26 Nisan 2014 Cumartesi

Hekimoğlu İsmail - Bir bardak çayda da sünnet yaşanır...

Hekimoğlu İsmail - Bir bardak çayda da sünnet yaşanır...


Hekimoğlu İsmail
 

Bir bardak çayda da sünnet yaşanır...

 
 
611 senesinde Alak Sûresi inmeye başlayınca İslamiyet de gün ışığına çıktı. Kur’an 23 senede tamamlandığına göre sahabenin elinde Kur’an’ın tamamı yoktu. İslamiyet’in geçmişi de yoktu.
 
 
Peki o zamanki insanlar tarihi ve tamamı olmayan bu dine nasıl inandılar? Nasıl mallarıyla, canlarıyla, ilimleriyle İslam’a hizmet ettiler? Onlar Hazreti Muhammed’in (sas) hayatını beğendiler...
 
 
Tarih peygamberlerden evvelki devirleri de anlatıyor. Vahşet ve dehşet devirlerinin sona ermesi için peygamber gönderilmiştir. Her peygamber kendi devrinde tek kişidir. Bu peygamberlerin hazinesi, ordusu yoktu. Bir tarafta din düşmanları diğer tarafta peygamberlerin ulvi ahlakı ve yaşayışı… İşte bu sır, mıknatısın demiri çektiği gibi insanları kendine çekmiştir. Buradan anlaşılıyor ki, tek başımıza da olsak İslamiyet’i öğrenip, anlayıp, yaşamaya çalışacağız. Allah’ı dinlemeyen adamlar bizi nasıl dinlesin? Nasihatten vazgeçip, yaşayabildiğimiz kadar İslam’ı yaşayacağız.
 
 
Peygamberimiz’in tebliğ metodu evvela buydu… Bu sebepten bu zamanda bir Müslüman’ın en önemli vazifesi İslamiyet’i sevdirmektir. Bunun için sokaklara çıkmaya, uzaklara gitmeye gerek yok. Kendi evimizden bu işe başlayacağız…
 
 
Mesela hanımlar ziyaretime geldi.
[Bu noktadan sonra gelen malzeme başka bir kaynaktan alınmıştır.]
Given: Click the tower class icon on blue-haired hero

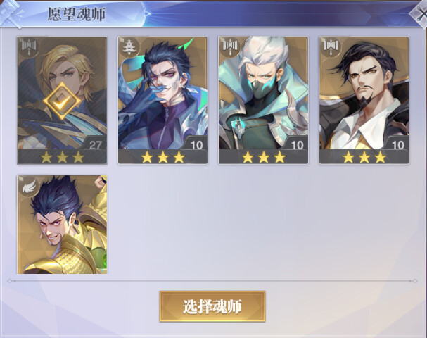Looking at the screenshot, I should (129, 46).
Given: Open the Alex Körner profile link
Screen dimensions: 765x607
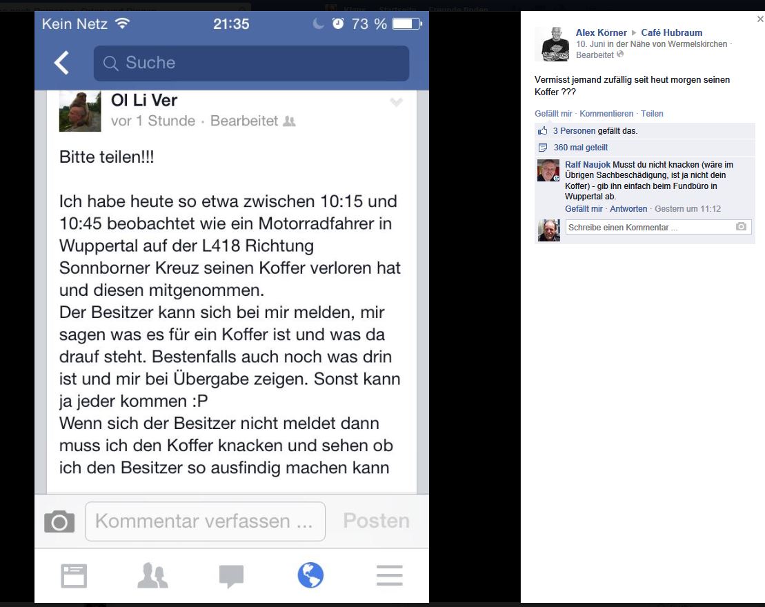Looking at the screenshot, I should point(601,32).
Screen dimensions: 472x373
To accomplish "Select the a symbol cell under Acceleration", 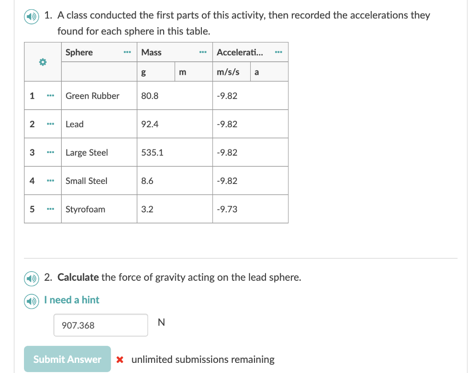I will (x=268, y=71).
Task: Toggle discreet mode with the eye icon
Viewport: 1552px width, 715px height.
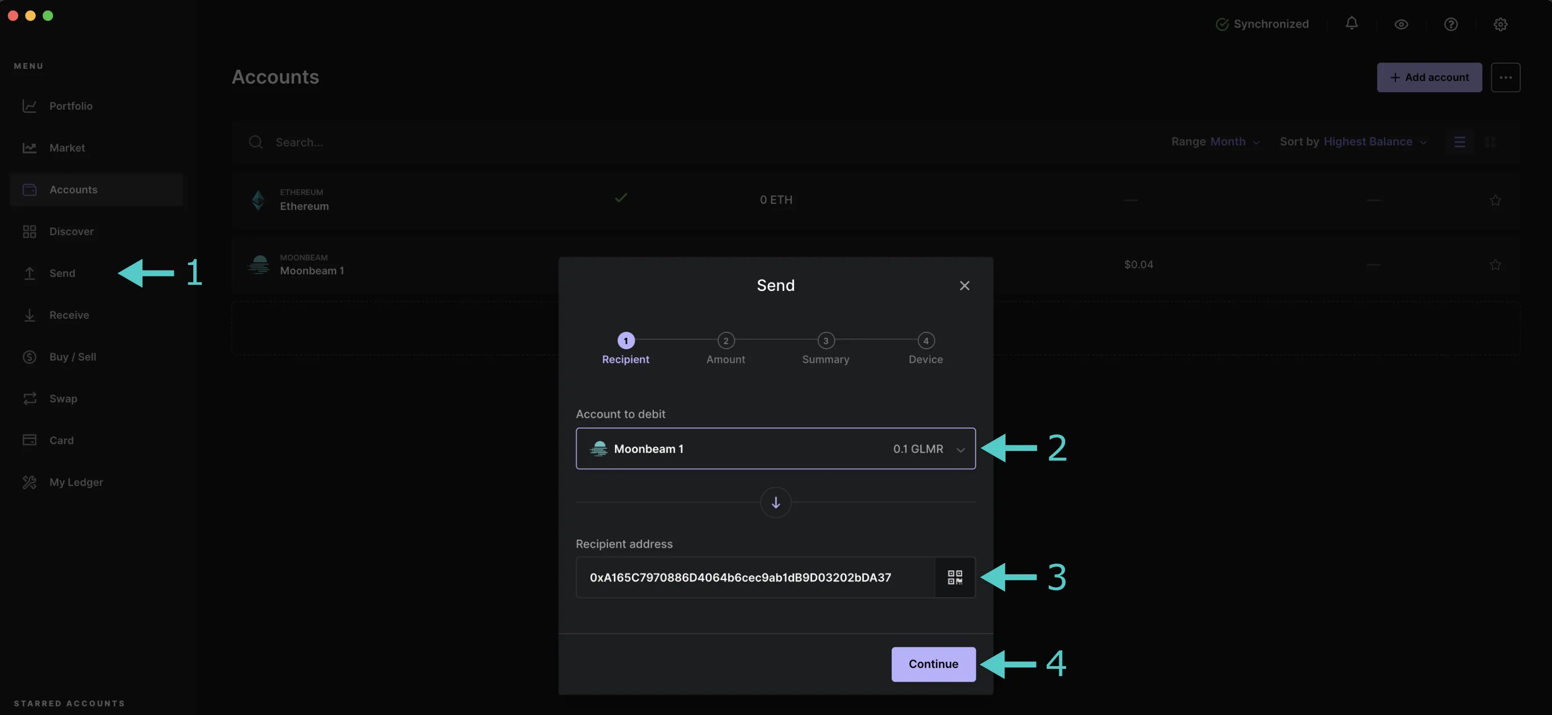Action: click(1401, 24)
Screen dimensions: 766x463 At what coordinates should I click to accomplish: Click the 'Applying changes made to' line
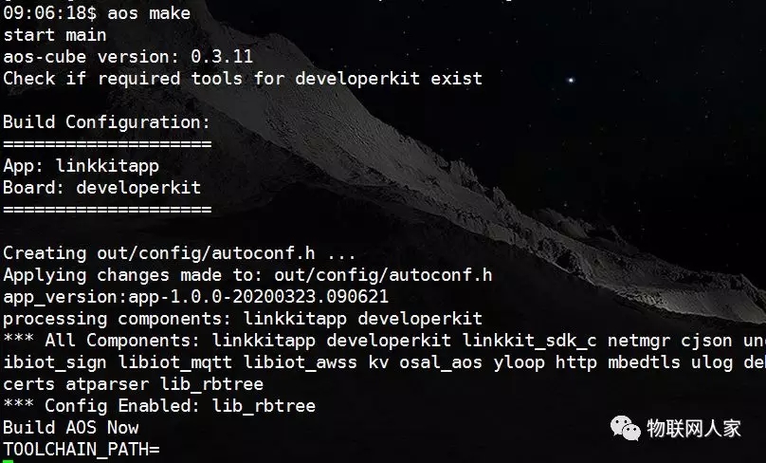click(247, 275)
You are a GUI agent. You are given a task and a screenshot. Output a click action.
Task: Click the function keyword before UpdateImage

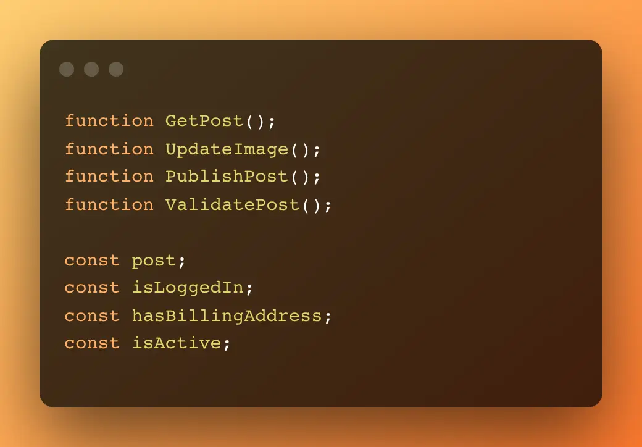[109, 149]
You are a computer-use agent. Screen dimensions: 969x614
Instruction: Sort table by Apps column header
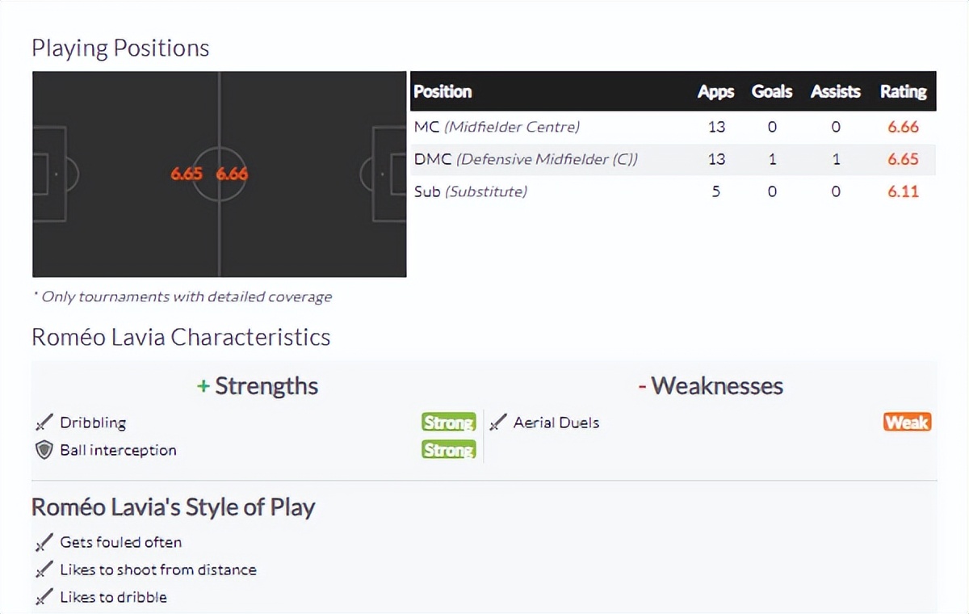coord(715,91)
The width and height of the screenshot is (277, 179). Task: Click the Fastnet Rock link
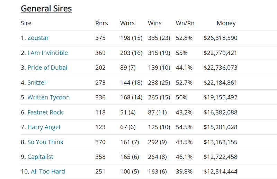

Her birinin kendine göre problemi var. Onlara dedim ki: “Sizler evinizde eşinizle, çocuklarınızla cennet hayatı yaşayabilirsiniz. Nasıl? Sünnet-i seniyyeye ittiba ettikçe… Riyâzu’s Sâlihîn alarak işe başlayın. Her bir hadis bir formül gibi hayatınızdaki problemleri çözmeye yeter.”
 
 
Âdetlerimizi İslam’a uydurmak, huyumuzu İslam’a uydurmak, prensiplerimizi İslam’a uydurmak hayatımızı güzelleştirir. Bizim hayatımızı beğenenler İslam’ı beğenir. Çok basit gibi görünse de hareketlerimizi Efendimiz’in (sas) yaptığı şekilde yapmanın ecri çok büyüktür. Mesela Hulusi Yahyagil ağabey buyurmuş ki: “Üstat Bediüzzaman yemek, içmek, yatmak hususlarında bile sünnete harfiyen ittiba ederdi.” Bir ziyaretinde çay içerken bardağındaki çayı tam olarak bitirmemiş. Üstat buyurmuş ki: “Kardaşım, sen sünnet bilmez misin?”
 
 
Ne günahı ne de sevabı küçük görebiliriz. Çünkü cehennemin yolu ilk günahla, cennetin yolu da ilk sevapla başlar. Mesela Nagazaki’ye atılan atom bombasıyla harap olan şehirleri, bombayı atan pilota gösteriyorlar, “İşte buraları sen harap ettin.” Pilot, “Bana verilen emirle sadece şu düğmeye dokundum.” diyor.
 
 
Pilotun yaptığı hareket çok küçük amma aşağıda binlerce insanın yaşadığı bir şehri bitiriyor. Bu misalden de anlaşılıyor ki, hiçbir şey küçük olduğu için küçümsenemez. Burada ittiba ettiğimiz basit bir sünnet veya nefsimize uyduğumuz basit bir olay, manevi dünyamızı çok etkiliyor. Kısa bir ömürde verimli bir hayat yaşamak isteyen sünnet-i seniyyeye ittiba etmelidir.
 
 
Biz Resulullah ile manen irtibat kurarsak, Resulullah da bizimle irtibat kurar.